▶ **Extract to read**:
☆ ☆ ☆

In particular, following should be noticed in this connection: a) the pressures P6, Ps, follow an identical course during the phase 2 of the working cycle; this can be explained by the fact that, during said phase 2, the valve 17 is open and, as a result, the pressure tends of course to level off; b) there is always a pressure difference existing between P7 and Ps, owing to the provision of the pressure reducer 15 which does in no case allow for the pressures in said two chambers to be able to level off, not even during transients (as a matter of fact, the pressures in said two chambers might well equalize, but solely in the case that both valves 13 and 17 are opened at the same time: an occurrence that is anyway ruled out by the afore illustrated control sequence of the valves).
A useful advantageous improvement can be obtained with the set-up illustrated in Figure 7. In fact, if during the afore described phase 2 of the working cycle, in which the spring is being compressed (and, as a result, gas is caused to flow under pressure from the chamber 6 into the chamber 8), said valve 17 fails to open, i. e. remains closed for any reason whatsoever, i. e. even one that is not ascribable to the valve itself, but rather to said control means 100, for example, the pressure of the gas in said chamber 6 would then increase up to values that may sometimes be
even intolerable, since the gas contained in said chamber would be unable to escape into the chamber 8 through said valve 17, not to mention the outright enormous stresses and loads, which other parts of the set-up, such as the conduit 12, the valve 13 and even the casing 1, would unavoidably be exposed to.
In order to do away with such a drawback, said third conduit 16 is provided with a suitable automatic check valve 114, which is able to anyway and always ensure an unhindered passage of the gas compressed by the piston 2 from the chamber 6 to the chamber 8 during said phase 2 of the working cycle of the spring.

☆ ☆ ☆

▶ **Job 1**: In the passage on the spring's gas chambers and valves, write out the part that opens with the words containing "A useful advantageous" and closes with "be exposed to.".

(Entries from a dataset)

☆ ☆ ☆

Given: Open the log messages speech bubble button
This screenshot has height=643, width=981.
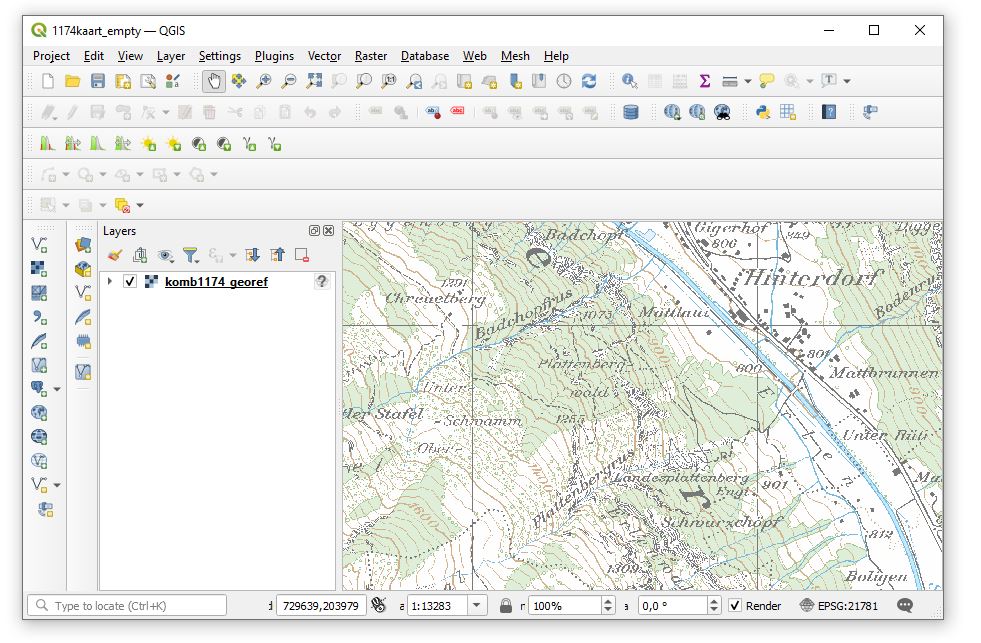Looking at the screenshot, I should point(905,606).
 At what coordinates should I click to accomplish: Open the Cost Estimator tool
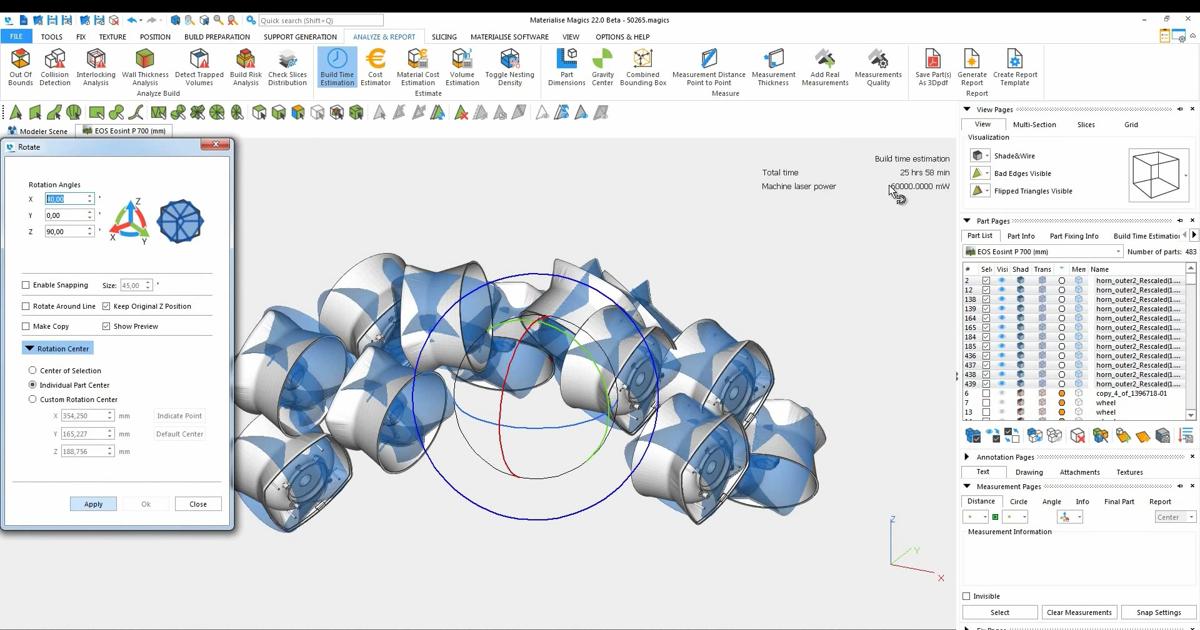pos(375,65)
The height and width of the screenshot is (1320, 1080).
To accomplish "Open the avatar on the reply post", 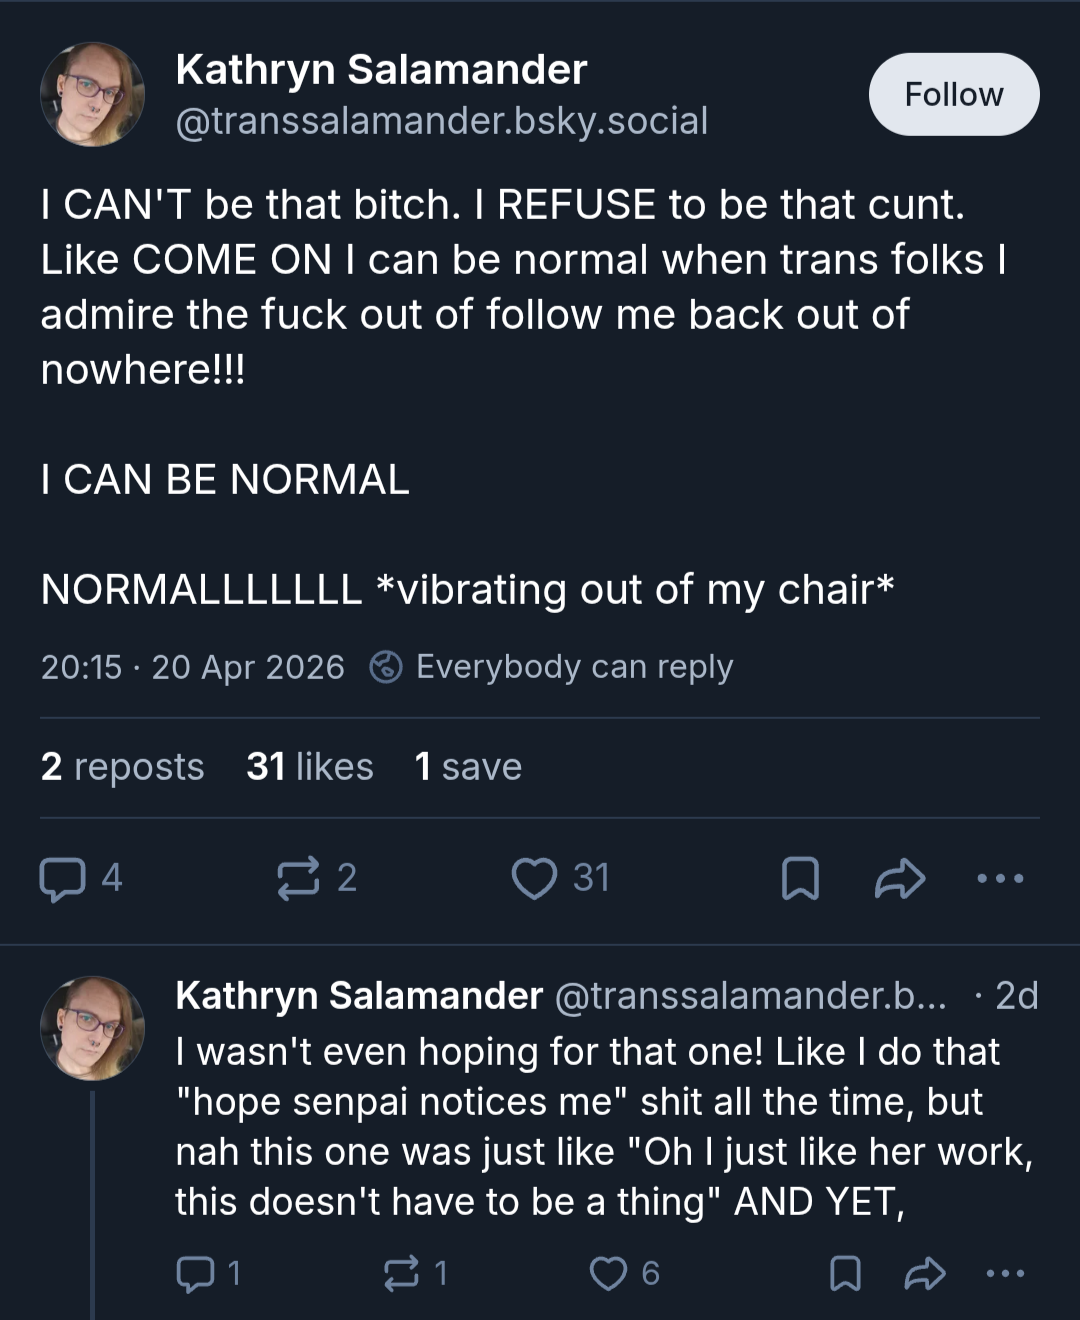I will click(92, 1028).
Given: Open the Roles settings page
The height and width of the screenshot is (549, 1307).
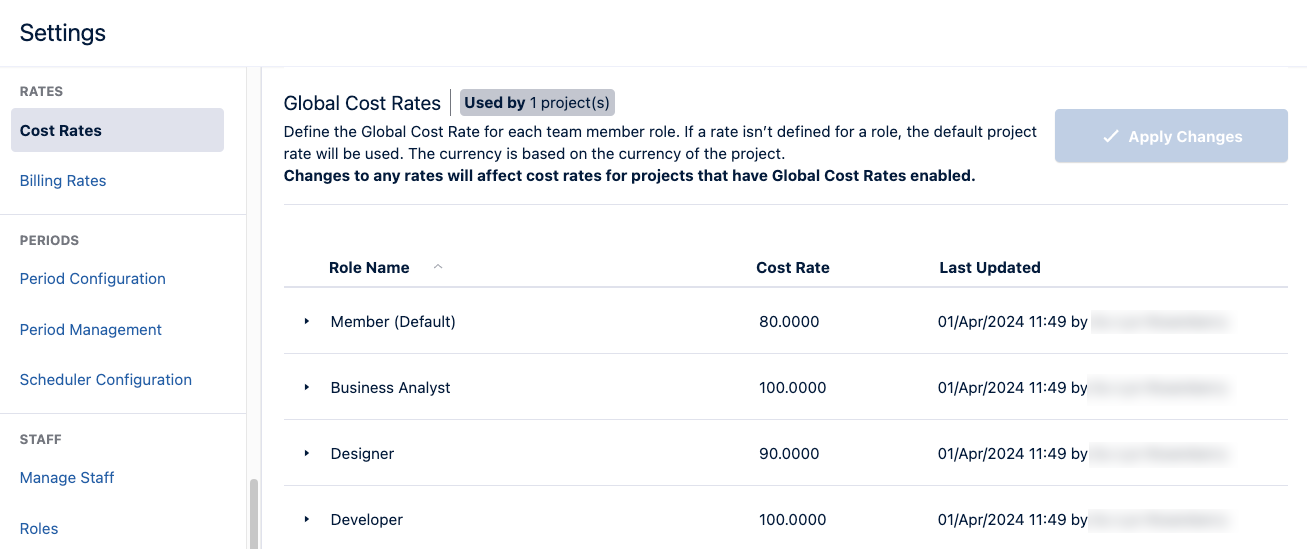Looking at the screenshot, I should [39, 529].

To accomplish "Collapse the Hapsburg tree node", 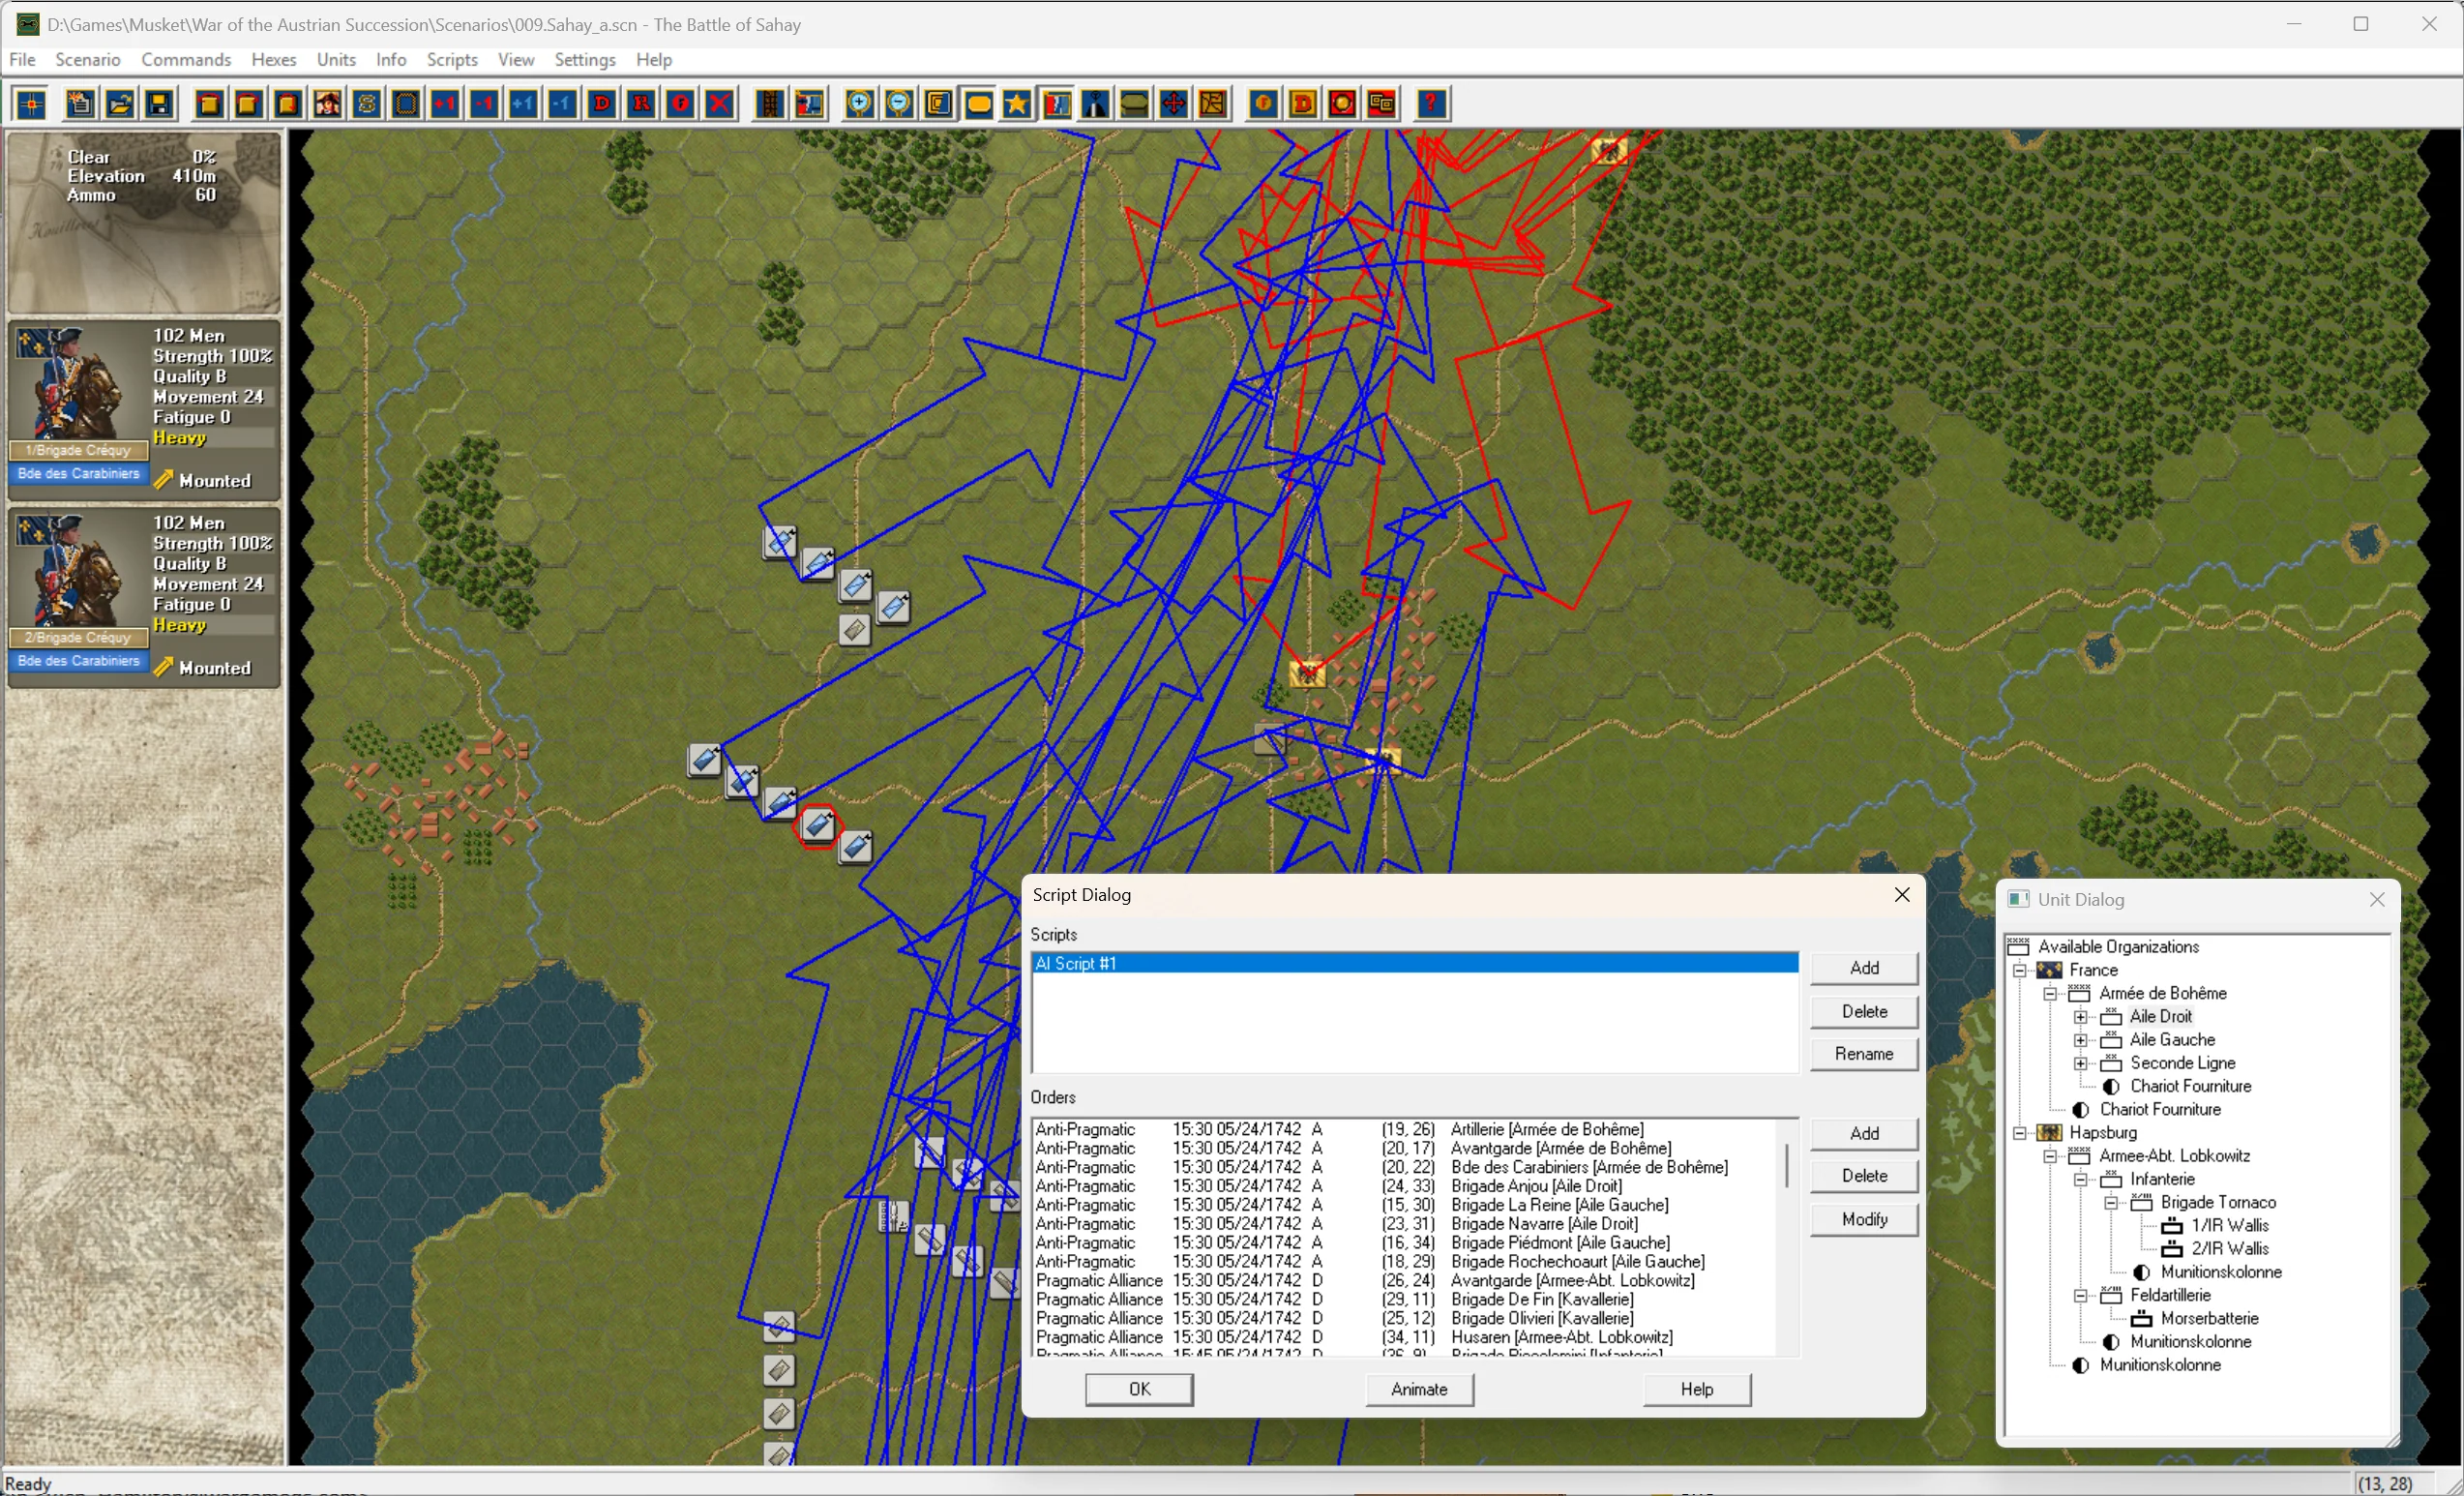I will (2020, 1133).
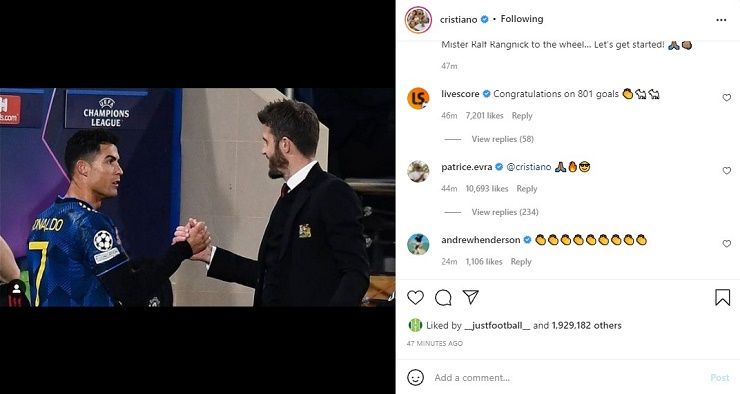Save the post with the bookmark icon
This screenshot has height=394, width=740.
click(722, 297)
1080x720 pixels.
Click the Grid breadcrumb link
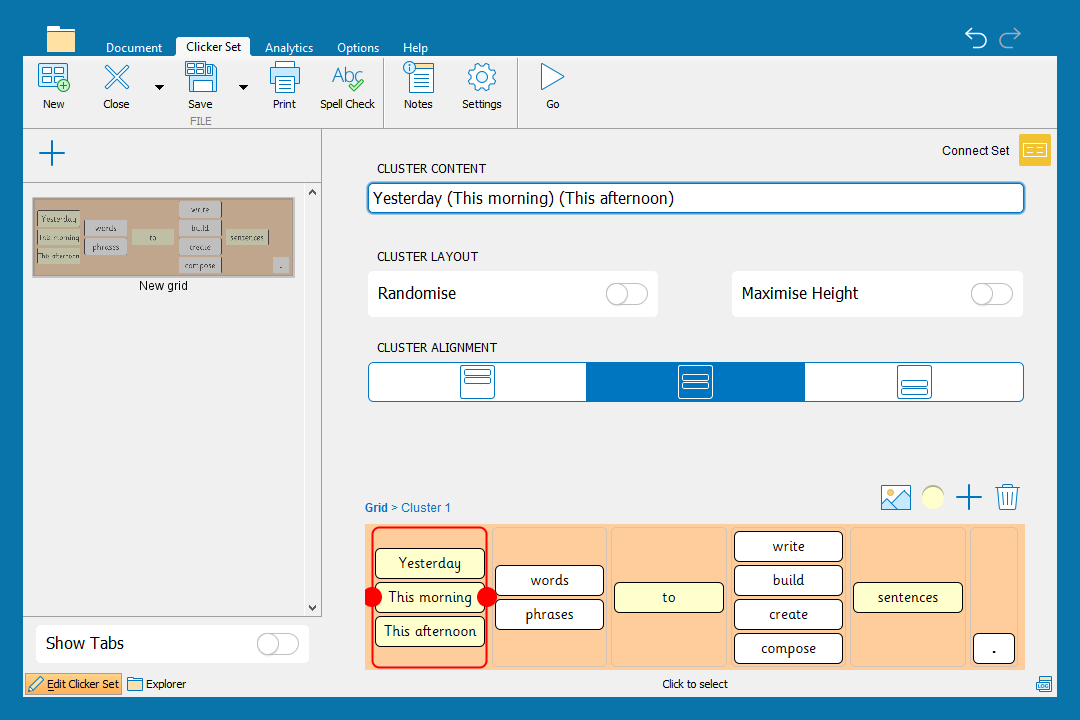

☆ ☆ ☆

▶ **Job 2**: Pull out each line of the entries that contains the string "This", matching uppercase and lowercase exactly.

▶ **Task output 1**:
A useful advantageous improvement can be obtained with the set-up illustrated in Figure 7. In fact, if during the afore described phase 2 of the working cycle, in which the spring is being compressed (and, as a result, gas is caused to flow under pressure from the chamber 6 into the chamber 8), said valve 17 fails to open, i. e. remains closed for any reason whatsoever, i. e. even one that is not ascribable to the valve itself, but rather to said control means 100, for example, the pressure of the gas in said chamber 6 would then increase up to values that may sometimes be
even intolerable, since the gas contained in said chamber would be unable to escape into the chamber 8 through said valve 17, not to mention the outright enormous stresses and loads, which other parts of the set-up, such as the conduit 12, the valve 13 and even the casing 1, would unavoidably be exposed to.

▶ **Task output 2**:
This screenshot has height=643, width=981.
This screenshot has height=394, width=740.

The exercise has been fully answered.